Eu ainda tinha o rosto enterrado em seus cabelos.
— Faz amor comigo? — perguntei.
Me afastei, observando seus olhos. Ela balançou a cabeça para
cima e para baixo, dizendo sim. Meu peito explodiu de tanto amor
quando ela segurou meu rosto entre as mãos e me beijou. Caminhei pelo
corredor com ela em meus braços, desejando ter forças suficientes para
segurá-la assim para sempre. Larissa parou de me beijar apenas para
sussurrar onde eu deveria entrar. Então a pus delicadamente na cama e
me afastei para olhá-la. Seus cabelos estavam espalhados pelo lençol e seu
corpo chamava pelo meu, mas tudo que eu conseguia fazer era olhá-la. O
quanto ela era perfeita. Eu ia amá-la com todo meu coração. No meu
apartamento, fizéramos amor, mas também sexo. Mas o que queria
naquele momento, o que eu ia dar a ela, ia muito além do amor. Daria
a ela tudo que tinha e tudo que eu era.
Tirei a camiseta, sempre seguido por seu olhar cheio de desejo.
Me arrastei sobre ela, cobrindo seu corpo com o meu e, quando alcancei
sua boca, quando minha pele tocou a dela, tudo fugiu da minha mente.
Éramos somente nós e um amor que transbordava de mim. Tirei a blusa
que ela vestia apenas para descobrir que minha princesa não usava mais
nada por baixo. Meu pau já estava duro, mas, naquele momento, o que
eu sentia transcendia o tesão.
— São lindos — murmurei, enquanto acariciava os dois cumes
rosados. Minha língua implorou para lambê-los. Minha boca ansiava por
sentir seus mamilos em meus lábios, mas queria que Larissa pedisse.
Rocei o polegar no mamilo intumescido e ela arfou, jogando a cabeça
para trás. — O que você quer, princesa?
Sabia que ela tinha dificuldade de verbalizar seus desejos, e não
era para menos, depois de tudo que sofrera. Não queria envergonhá-la,
fazendo-a pedir. Não, não. Tudo que eu queria era que tivesse plena
consciência de que eu estava ali para ela. Queria que confiasse em mim a
ponto de me entregar seus mais íntimos desejos. Que me desse seu
coração da mesma forma que eu entregara o meu a ela. Completamente.
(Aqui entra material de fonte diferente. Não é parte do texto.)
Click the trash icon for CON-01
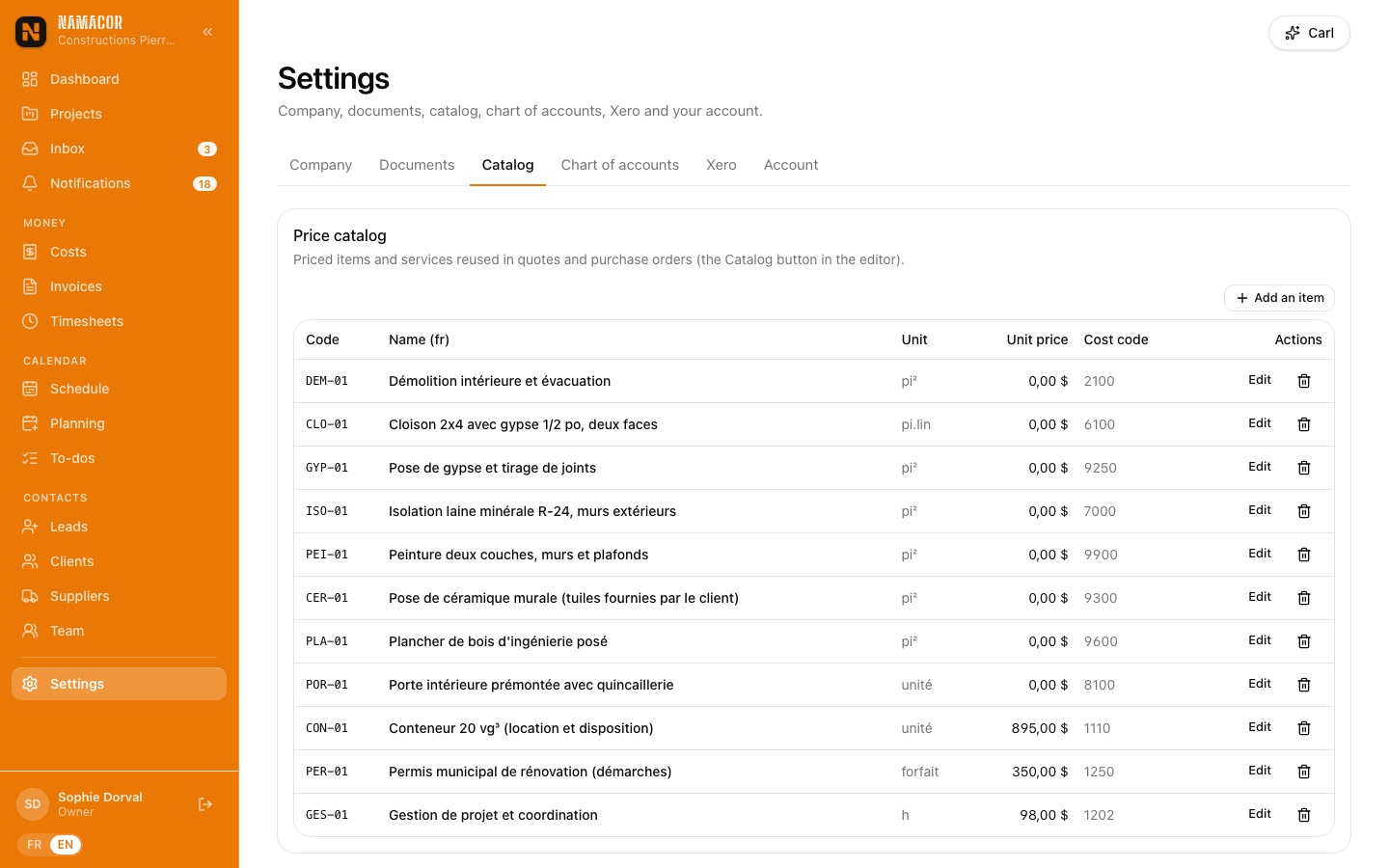The height and width of the screenshot is (868, 1389). (1304, 728)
Abaixei a cabeça e passei o nariz entre os seus seios, respirando
contra sua pele quente. Ela se arrepiou e mais uma vez gemeu enquanto
eu a beijava.
— Diego…
— Diga.
— Por favor.
— O quê?
Mais beijos.
— Quero sua boca em mim — sussurrou.
E ela teve. Cada canto do seu lindo corpo recebeu meus lábios.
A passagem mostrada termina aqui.